Olivia Manes, seated between her parents, Tina and David Manes, and pictured with older sister Suzanne, age 20, and brother Jesse, age 14, at Christmas time.
From the Lincoln Journal Star:
Parents sue state to get answers in daughter’s death
By DEENA WINTER
Lincoln Journal Star
Friday, Feb 13, 2009At first, she was known only as Client 1.
An 18-year-old Beatrice State Developmental Center client had died.
Three hours after going into a seizure, she was dead.
She hadn’t had a seizure since 1999, when she began taking Klonopin to control them.
Her parents didn’t know it, but three days earlier, Beatrice staff had stopped giving her the medication, triggering what their attorney calls “a cascading series of medical errors.”
At about 3 a.m. on Jan. 16, her parents were awakened by the Pawnee County sheriff.
Client 1, as she was referred to in a state investigation, was dead.
But she had a name: Olivia Manes.
On Thursday, Tina and David Manes filed a $1.75 million claim against the state for wrongful death and the “pre-death terror, pain and suffering” of their daughter Olivia. They alleged at least 10 errors in her care.
A spokeswoman for the state declined to comment on the filing.
Tina and David learned Olivia had Dandy-Walker Syndrome when she was 2 months old. She was blind and mentally retarded. She never walked. She had 15 to 20 seizures per day.
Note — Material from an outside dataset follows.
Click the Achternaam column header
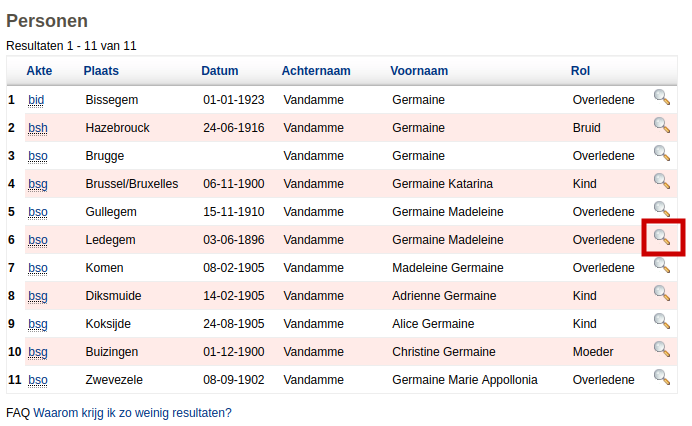Screen dimensions: 692x426 (316, 71)
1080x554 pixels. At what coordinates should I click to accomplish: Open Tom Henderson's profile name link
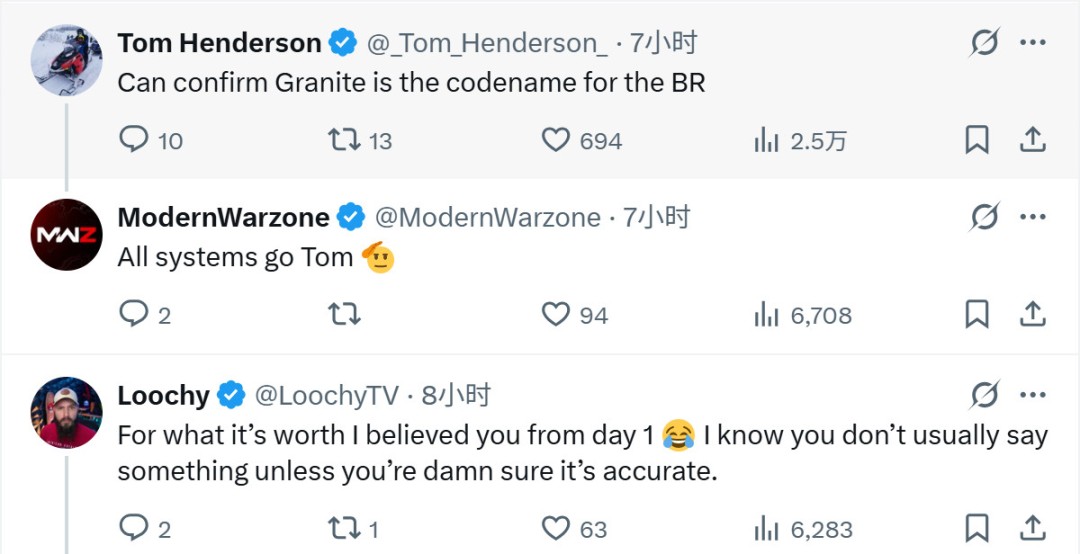click(219, 43)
They kept her home until she was 6 and it became clear they could no longer care for her. She had difficulty swallowing. Feeding her took a couple of hours. She wasn’t getting enough fluids.
Immediately, they knew where they wanted her to live.
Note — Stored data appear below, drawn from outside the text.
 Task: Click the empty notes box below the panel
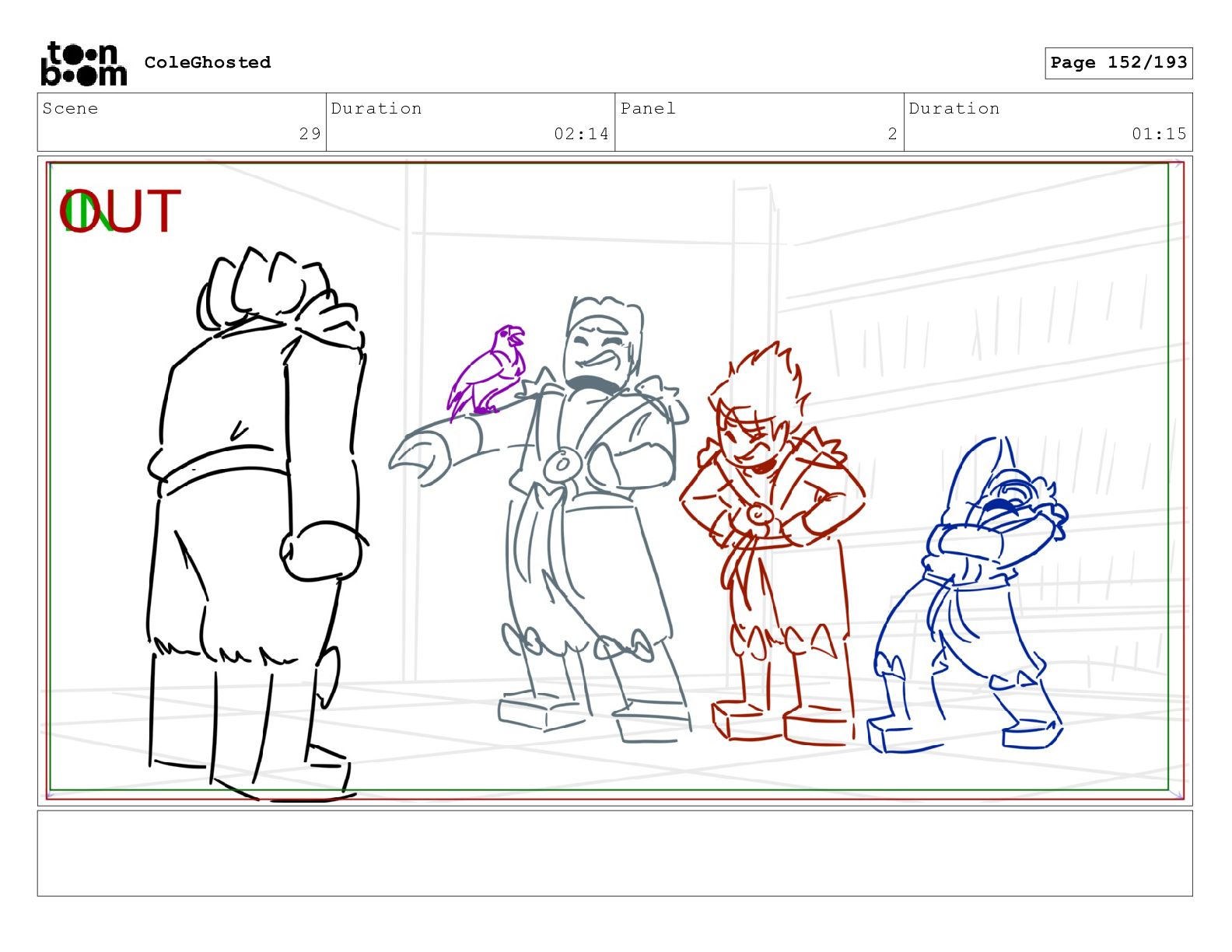tap(614, 853)
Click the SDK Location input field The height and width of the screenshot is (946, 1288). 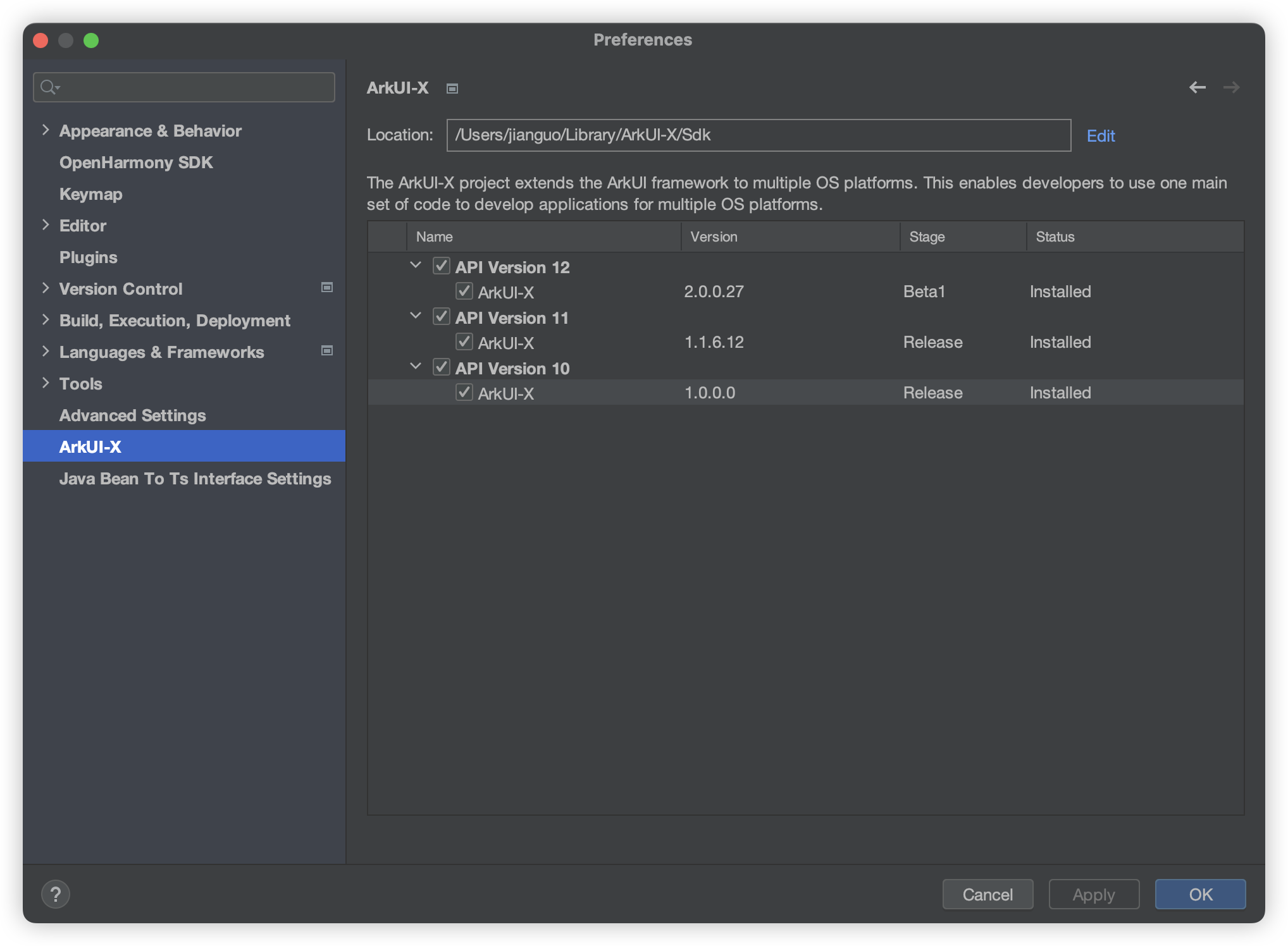click(761, 135)
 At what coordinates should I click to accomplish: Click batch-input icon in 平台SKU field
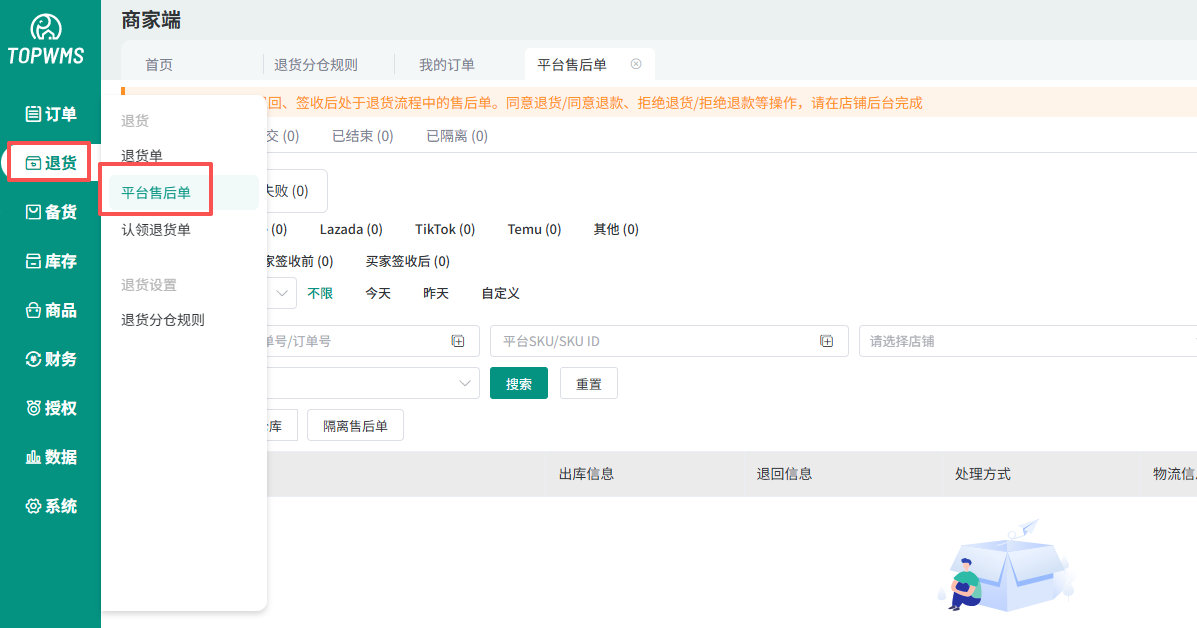pyautogui.click(x=827, y=341)

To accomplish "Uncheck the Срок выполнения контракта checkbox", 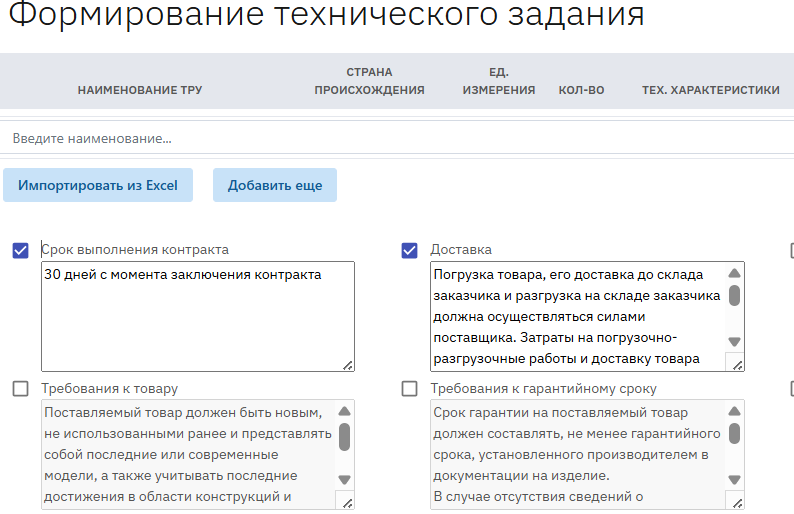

David’s older brother, Mark, had Down Syndrome and lived at the Beatrice center.
“I grew up out there,” said David, a Beatrice native.
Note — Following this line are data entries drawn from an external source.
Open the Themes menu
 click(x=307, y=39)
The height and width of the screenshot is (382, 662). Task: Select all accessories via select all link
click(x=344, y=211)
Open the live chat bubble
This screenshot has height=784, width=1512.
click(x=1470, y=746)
Tina said she felt guilty because she had “selfishly” kept Olivia at home longer than perhaps she should have. When she went to Beatrice, she was so small and possibly malnourished they could carry her like a toddler.
In Beatrice, she learned to eat, drink and swallow properly. She came to love eating.
She thrived, particularly after she began taking one tablet of seizure medicine daily. It was her lifeline.
She loved music especially Shania Twain and Christmas songs. She loved feeling the breeze on her face when someone pushed her wheelchair outside.
The Maneses and their son and another daughter live 39 miles away from Beatrice, in Steinauer. They visited Olivia at least weekly.
When she heard their voices, her mother said, she would light up and reach her hands out for a bear hug that could give you whiplash.
She loved to nestle her cheek next to yours, Tina said, crying at the memory.
They felt like she was meant to spread joy at Beatrice.
When they got the call telling them she’d died, they couldn’t understand how their girl, who hadn’t had a seizure since 1999, could be gone.
Two weeks after burying their daughter, the Maneses learned some of the heartbreaking details of Olivia’s death while watching the evening news.